▸ PROBLEM DESCRIPTION
Revise the lines below by changing "Channels" to "Categories" and keeping everything else the same. Leave the pictures out of your answer.

▸ EXERCISE MATERIALS

== == ==

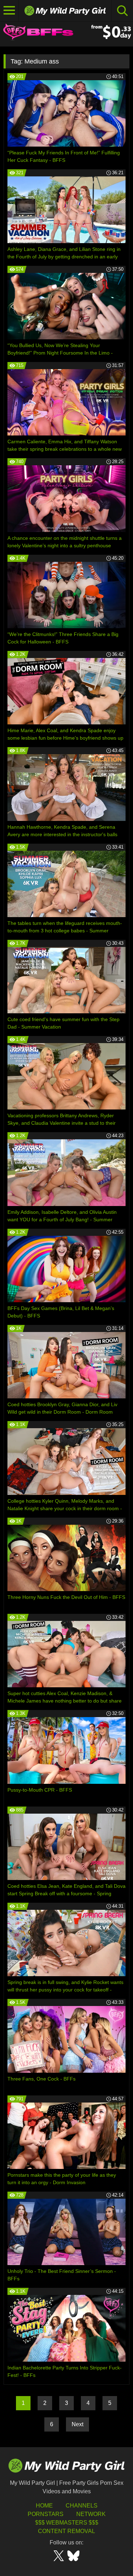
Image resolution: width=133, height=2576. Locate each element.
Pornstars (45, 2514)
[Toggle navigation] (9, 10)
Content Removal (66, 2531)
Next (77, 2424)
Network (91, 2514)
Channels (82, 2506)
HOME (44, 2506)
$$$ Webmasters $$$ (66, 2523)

== == ==

▸ OUTPUT OF THE EXERCISE
Image resolution: width=133, height=2576. Locate each element.
Pornstars (45, 2514)
[Toggle navigation] (9, 10)
Content Removal (66, 2531)
Next (77, 2424)
Network (91, 2514)
Categories (82, 2506)
HOME (44, 2506)
$$$ Webmasters $$$ (66, 2523)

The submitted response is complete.